I joined the board of Pacific Horticulture (then Pacific Horticulture Foundation) in 1991. That same year I moved to San Diego County, and in 1994, along with Steve Brigham, the late Fred Meyer, the late Bill Teague, and most importantly, the late Don Walker, helped found the San Diego Horticultural Society.

[Ed: San Diego Horticultural Society was founded by Steve Brogham, Kathy Musial, Don and Dorothy Walker, and Linda Teague. Fred Meyer and Bill Teague were good friends and colleagues.]

Intrepid world traveler and bird lover—this shot is from a trip to New Zealand in the late 90s. Photo: personal collection
Intrepid world traveler and bird lover—this shot is from a trip to New Zealand in the late 90s.

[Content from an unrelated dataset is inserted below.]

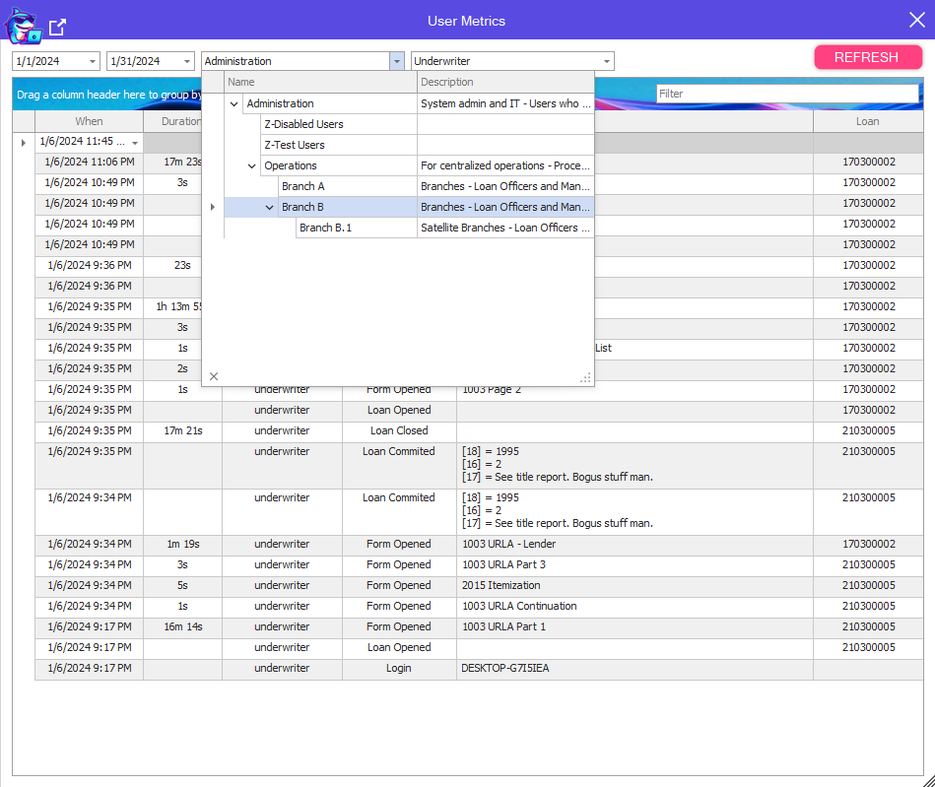Open the Underwriter user dropdown
The height and width of the screenshot is (787, 935).
606,61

Photo: personal collection

LEF: How has world travel figured into this mix and shaped your work with the collections at The Huntington?

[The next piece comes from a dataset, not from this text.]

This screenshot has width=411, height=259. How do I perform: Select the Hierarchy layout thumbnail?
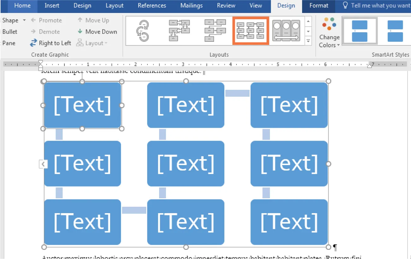215,30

KM: Southern California is blessed with a climate that allows the cultivation of a wide variety of plants; this was Henry Huntington’s vision for the gardens and I’m happy to continue it.

Though I love studying plants in books, I’m a firm believer that one cannot really understand plants or their horticulture without seeing them in their natural habitats. Travel has opened my eyes. When it comes to mediterranean-climate plants, I’m a bit of a heretic. As much as I adore the Western Australian flora, after seeing it in situ I realized we would never be able to grow those plants here at the Huntington—our soil type and the pH of the soil and water here are completely unsuitable. Ditto for the Western Cape flora of South Africa and that of Chile’s fog-influenced desert. As for plants from the Mediterranean proper, guess where some of California’s most invasive and potentially invasive plants come from? (Think Spanish broom.) I’ve become much more circumspect about what I choose to grow from that area.

For additions to the collections, my focus is on plants that aren’t a part of or well represented in other public gardens. This is typically because they can’t be grown outdoors in most of the U.S. or even other parts of California.

I’ve come to realize that the plants that do best here are the species that are inherently adaptable, no matter where they come from. This is something that can only be learned by growing them and, of course, noting what’s long been cultivated here.

LEF: What’s next?

KM: I retired from my board work in 2012 but I hope to continue working at the Huntington forever. Over the years I’ve had the good fortune to work with an amazing group of people. The horticultural community is really all about the people—plants just draw us all together.